(Data entries)
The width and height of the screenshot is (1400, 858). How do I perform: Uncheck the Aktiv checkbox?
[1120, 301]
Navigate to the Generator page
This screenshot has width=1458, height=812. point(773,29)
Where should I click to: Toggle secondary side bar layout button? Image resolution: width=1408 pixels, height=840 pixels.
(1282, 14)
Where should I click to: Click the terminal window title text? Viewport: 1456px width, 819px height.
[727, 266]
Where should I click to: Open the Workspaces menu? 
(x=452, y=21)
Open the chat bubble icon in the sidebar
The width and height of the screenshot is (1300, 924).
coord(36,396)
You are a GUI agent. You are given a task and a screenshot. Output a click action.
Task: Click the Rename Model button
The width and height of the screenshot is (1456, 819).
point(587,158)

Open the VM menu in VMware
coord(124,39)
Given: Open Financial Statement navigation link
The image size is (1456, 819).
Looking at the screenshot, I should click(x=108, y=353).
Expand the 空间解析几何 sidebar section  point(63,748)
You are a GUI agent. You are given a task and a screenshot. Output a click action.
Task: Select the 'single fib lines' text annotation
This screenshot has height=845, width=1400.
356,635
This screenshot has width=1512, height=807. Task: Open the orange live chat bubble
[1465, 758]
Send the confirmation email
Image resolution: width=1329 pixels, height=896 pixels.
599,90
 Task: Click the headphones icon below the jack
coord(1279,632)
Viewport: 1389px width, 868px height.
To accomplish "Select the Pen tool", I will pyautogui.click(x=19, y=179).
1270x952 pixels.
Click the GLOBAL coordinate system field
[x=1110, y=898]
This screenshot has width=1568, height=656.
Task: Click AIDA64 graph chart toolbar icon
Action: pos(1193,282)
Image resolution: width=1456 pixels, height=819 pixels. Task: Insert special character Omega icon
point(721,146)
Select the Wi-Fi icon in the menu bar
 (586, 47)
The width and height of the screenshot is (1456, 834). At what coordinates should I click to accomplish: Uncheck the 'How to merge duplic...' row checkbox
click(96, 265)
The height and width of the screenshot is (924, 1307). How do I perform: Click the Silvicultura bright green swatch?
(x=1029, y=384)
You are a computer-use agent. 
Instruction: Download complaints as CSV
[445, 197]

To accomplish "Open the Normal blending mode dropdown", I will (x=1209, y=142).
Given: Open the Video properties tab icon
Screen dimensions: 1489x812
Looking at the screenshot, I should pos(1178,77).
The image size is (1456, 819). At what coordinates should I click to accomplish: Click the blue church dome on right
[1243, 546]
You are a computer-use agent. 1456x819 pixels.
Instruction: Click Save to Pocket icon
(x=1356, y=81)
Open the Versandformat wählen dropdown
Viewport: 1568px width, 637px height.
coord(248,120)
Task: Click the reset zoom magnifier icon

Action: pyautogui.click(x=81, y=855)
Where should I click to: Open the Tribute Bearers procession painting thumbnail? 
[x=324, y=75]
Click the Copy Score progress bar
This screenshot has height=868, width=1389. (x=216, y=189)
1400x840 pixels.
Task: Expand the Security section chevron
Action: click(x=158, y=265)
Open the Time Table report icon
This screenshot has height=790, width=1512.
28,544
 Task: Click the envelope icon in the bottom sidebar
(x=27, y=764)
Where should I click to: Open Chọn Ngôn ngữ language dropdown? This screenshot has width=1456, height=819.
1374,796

• PROBLEM REQUIREMENTS: Produce the entries again, character for character.

• ANSWER SECTION:
The width and height of the screenshot is (1400, 858). How do I perform: Uncheck the Aktiv checkbox?
[1120, 301]
Navigate to the Generator page
This screenshot has width=1458, height=812. point(773,29)
Where should I click to: Toggle secondary side bar layout button? Image resolution: width=1408 pixels, height=840 pixels.
(1282, 14)
Where should I click to: Click the terminal window title text? Viewport: 1456px width, 819px height.
[727, 266]
Where should I click to: Open the Workspaces menu? 
(x=452, y=21)
Open the chat bubble icon in the sidebar
The width and height of the screenshot is (1300, 924).
coord(36,396)
You are a GUI agent. You are given a task and a screenshot. Output a click action.
Task: Click the Rename Model button
The width and height of the screenshot is (1456, 819).
point(587,158)

Open the VM menu in VMware
coord(124,39)
Given: Open Financial Statement navigation link
The image size is (1456, 819).
Looking at the screenshot, I should click(x=108, y=353).
Expand the 空间解析几何 sidebar section  point(63,748)
You are a GUI agent. You are given a task and a screenshot. Output a click action.
Task: Select the 'single fib lines' text annotation
This screenshot has height=845, width=1400.
356,635
This screenshot has width=1512, height=807. Task: Open the orange live chat bubble
[1465, 758]
Send the confirmation email
Image resolution: width=1329 pixels, height=896 pixels.
599,90
 Task: Click the headphones icon below the jack
coord(1279,632)
Viewport: 1389px width, 868px height.
To accomplish "Select the Pen tool", I will pyautogui.click(x=19, y=179).
1270x952 pixels.
Click the GLOBAL coordinate system field
[x=1110, y=898]
This screenshot has width=1568, height=656.
Task: Click AIDA64 graph chart toolbar icon
Action: pos(1193,282)
Image resolution: width=1456 pixels, height=819 pixels. Task: Insert special character Omega icon
point(721,146)
Select the Wi-Fi icon in the menu bar
 (586, 47)
The width and height of the screenshot is (1456, 834). At what coordinates should I click to accomplish: Uncheck the 'How to merge duplic...' row checkbox
click(96, 265)
The height and width of the screenshot is (924, 1307). How do I perform: Click the Silvicultura bright green swatch?
(x=1029, y=384)
You are a computer-use agent. 
Instruction: Download complaints as CSV
[445, 197]

To accomplish "Open the Normal blending mode dropdown", I will (x=1209, y=142).
Given: Open the Video properties tab icon
Screen dimensions: 1489x812
Looking at the screenshot, I should pos(1178,77).
The image size is (1456, 819). At what coordinates should I click to accomplish: Click the blue church dome on right
[1243, 546]
You are a computer-use agent. 1456x819 pixels.
Instruction: Click Save to Pocket icon
(x=1356, y=81)
Open the Versandformat wählen dropdown
Viewport: 1568px width, 637px height.
coord(248,120)
Task: Click the reset zoom magnifier icon

Action: pyautogui.click(x=81, y=855)
Where should I click to: Open the Tribute Bearers procession painting thumbnail? 
[x=324, y=75]
Click the Copy Score progress bar
This screenshot has height=868, width=1389. (x=216, y=189)
1400x840 pixels.
Task: Expand the Security section chevron
Action: click(x=158, y=265)
Open the Time Table report icon
This screenshot has height=790, width=1512.
28,544
 Task: Click the envelope icon in the bottom sidebar
(x=27, y=764)
Where should I click to: Open Chọn Ngôn ngữ language dropdown? This screenshot has width=1456, height=819.
1374,796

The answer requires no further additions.